Verification and Analysis of Probabilistic Systems

Petr Novotný
Institute of Science and Technology, Austria

Friday, 13 October, 2017 at 12:15
IMADA's Seminar Room

ABSTRACT

Formal methods have been successfully applied to verify correctness and safety of various computer systems, both hardware and software. The highly anticipated proliferation of intelligent agents, such as self-driving cars or care assistant robots, necessitates verification of a new type of programs: programs containing probabilistic code. This is because controlling software of these agents typically contains some statistical machine-learning code, as well as other probabilistic subroutines, such as stochastic gradient descent or Monte Carlo tree search.
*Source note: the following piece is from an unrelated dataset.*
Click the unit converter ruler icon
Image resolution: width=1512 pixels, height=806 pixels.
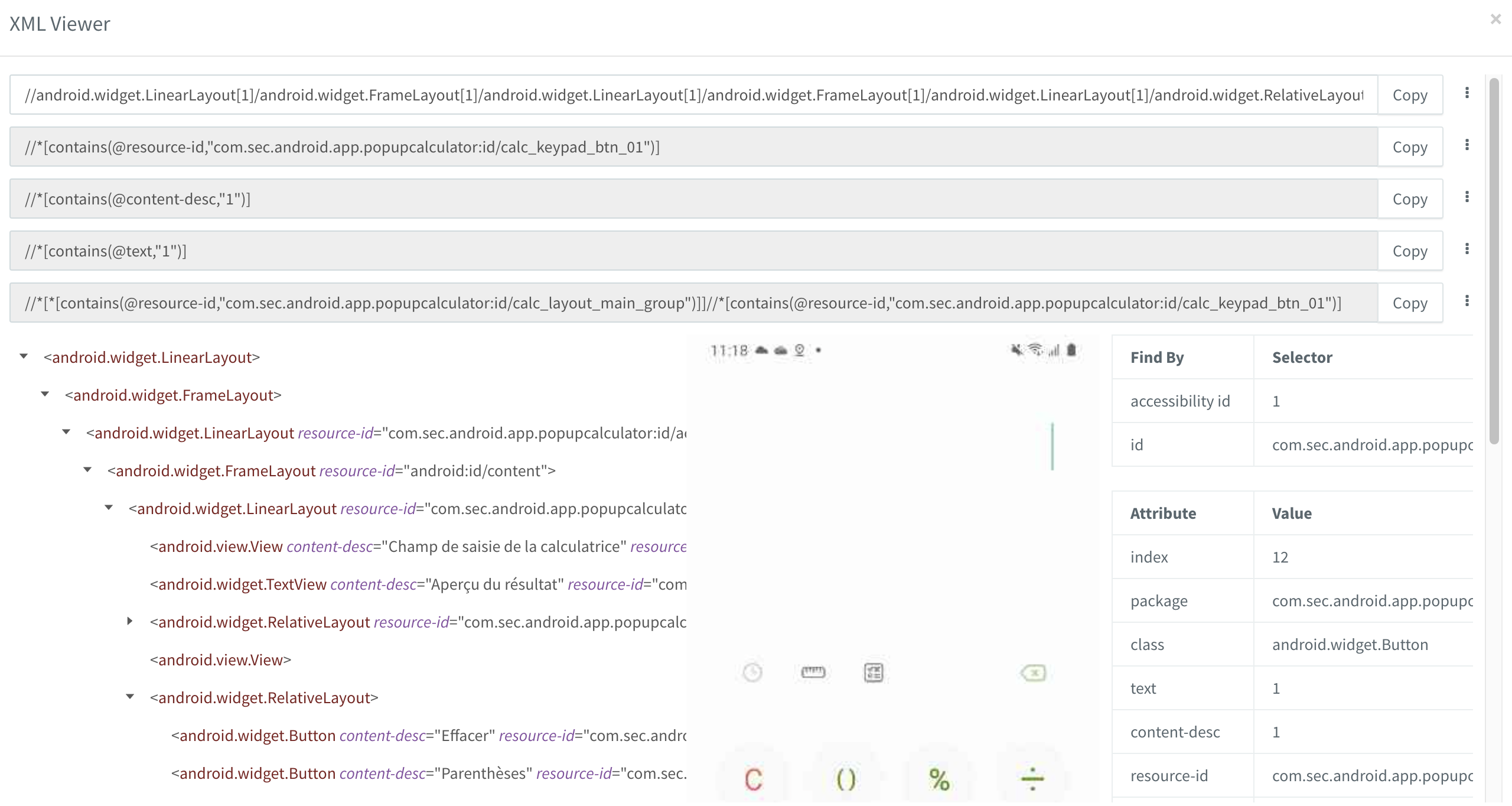click(813, 672)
However, probabilistic methods are also useful in other application domains, including security, network analysis, or approximate computing, to name a few. In this talk, I will present several results on formal analysis of probabilistic systems. First, I will focus on proving the fundamental liveness property of probabilistic programs: almost-sure termination. I will present our approach to this problem, which relies on the use of so-called martingales (a construct from probability theory) and which we studied in a series of POPL papers. I will introduce the concept of lexicographic ranking supermartingales and I will show how it can be used to automatically prove almost-sure termination of probabilistic programs of non-trivial control-flow structure. I will also show how to automatically apply martingale-based concentration bounds on probability measure to prove certain quantitative properties of probabilistic code. In the second part of the talk, I will focus on theoretical foundations of probabilistic verification and present our results on decidability and complexity of analysing probabilistic vector addition systems with states (pVASS, equivalent to discrete-time stochastic Petri nets). In this line of work, developed in a series of LICS papers, we discovered counter-examples disproving some classical results about stochastic Petri nets. On the positive note, for a certain class of low-dimensional pVASS, we developed algorithms computing a certain natural characterization of all possible long-run behaviours of a given model. I will conclude the talk with a presentation of ideas for future research.